From: Menglong Dong <imagedong@tencent.com>

The return value of BPF_CGROUP_RUN_PROG_INET{4,6}_POST_BIND() in
__inet_bind() is not handled properly. While the return value
is non-zero, it will set inet_saddr and inet_rcv_saddr to 0 and
exit:

	err = BPF_CGROUP_RUN_PROG_INET4_POST_BIND(sk);
	if (err) {
		inet->inet_saddr = inet->inet_rcv_saddr = 0;
		goto out_release_sock;
	}

Let's take UDP for example and see what will happen. For UDP
socket, it will be added to 'udp_prot.h.udp_table->hash' and
'udp_prot.h.udp_table->hash2' after the sk->sk_prot->get_port()
called success. If 'inet->inet_rcv_saddr' is specified here,
then 'sk' will be in the 'hslot2' of 'hash2' that it don't belong
to (because inet_saddr is changed to 0), and UDP packet received
will not be passed to this sock. If 'inet->inet_rcv_saddr' is not
specified here, the sock will work fine, as it can receive packet
properly, which is wired, as the 'bind()' is already failed.

== == ==

### Given instruction 1
Answer these from the text on __inet_bind():
(a) Which two fields are set to 0 when the return value is non-zero?
(b) For a UDP socket, which two tables is the socket added to after sk->sk_prot->get_port() succeeds?
(c) What happens to the sock if 'inet->inet_rcv_saddr' is not specified?

== == ==

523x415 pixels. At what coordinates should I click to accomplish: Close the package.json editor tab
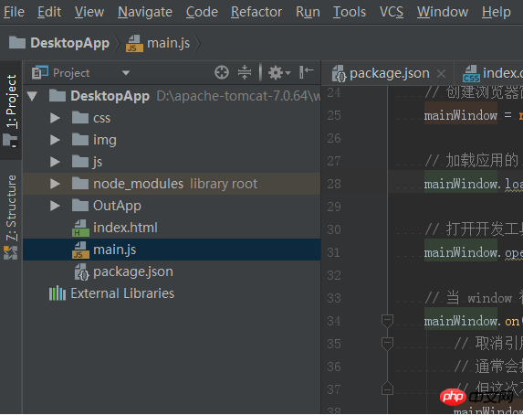pos(441,73)
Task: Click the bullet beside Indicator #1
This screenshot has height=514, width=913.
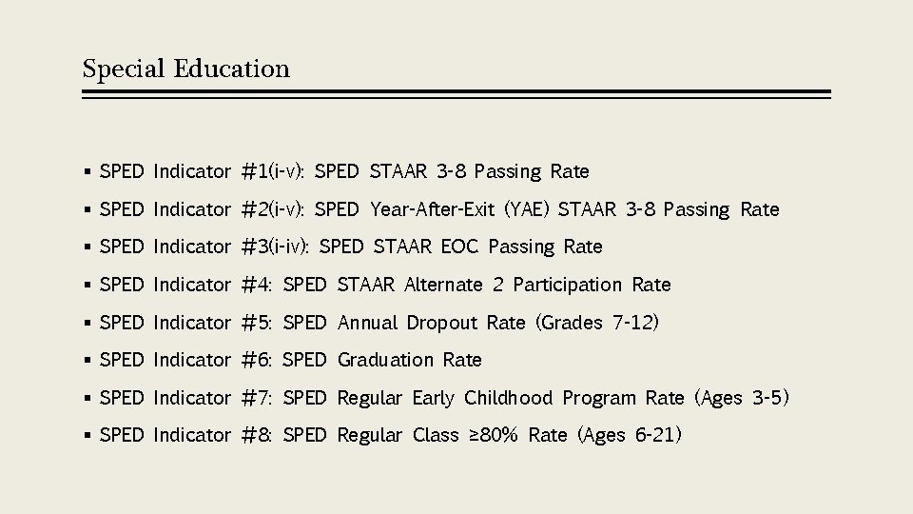Action: pos(87,171)
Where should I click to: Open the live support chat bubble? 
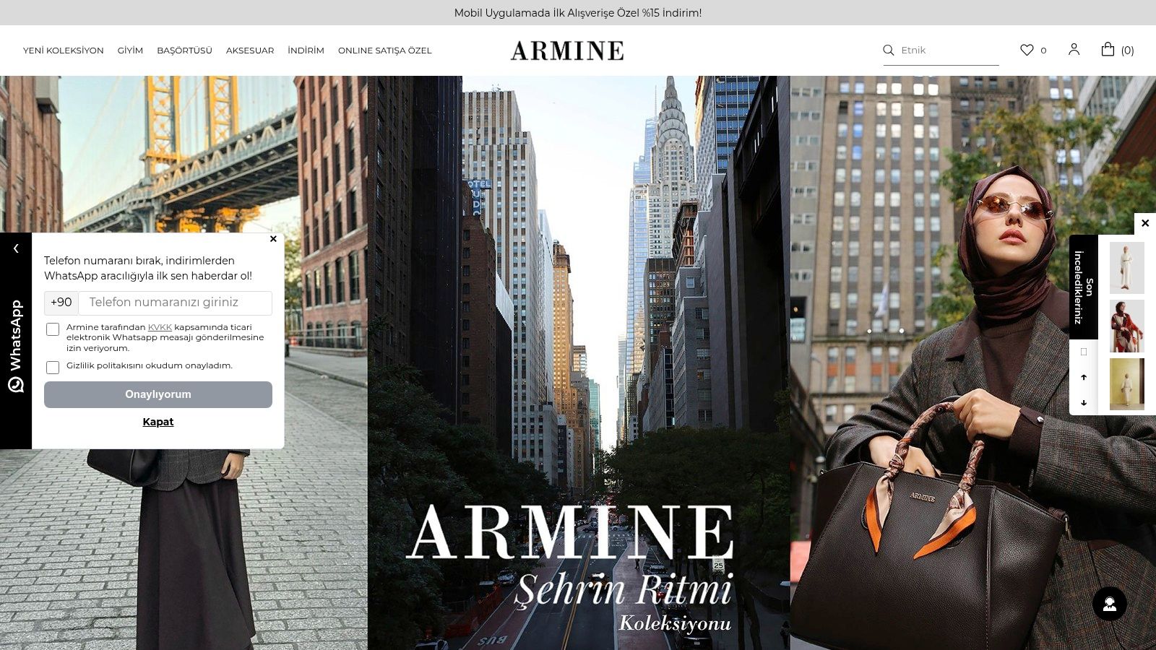click(x=1110, y=603)
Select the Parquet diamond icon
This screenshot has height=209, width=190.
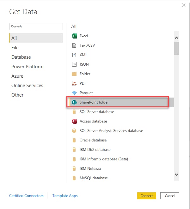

== == ==

### Given instruction 2
Swap "Parquet" for "Avro" in the stretch of the records from the line containing "Select the Parquet diamond icon" through the end of the records, and write that stretch out again with the pictures left out.

### Solution 1
(a) inet_saddr and inet_rcv_saddr.
(b) 'udp_prot.h.udp_table->hash' and 'udp_prot.h.udp_table->hash2'.
(c) The sock works fine and can receive packets properly.

### Solution 2
Select the Avro diamond icon
This screenshot has height=209, width=190.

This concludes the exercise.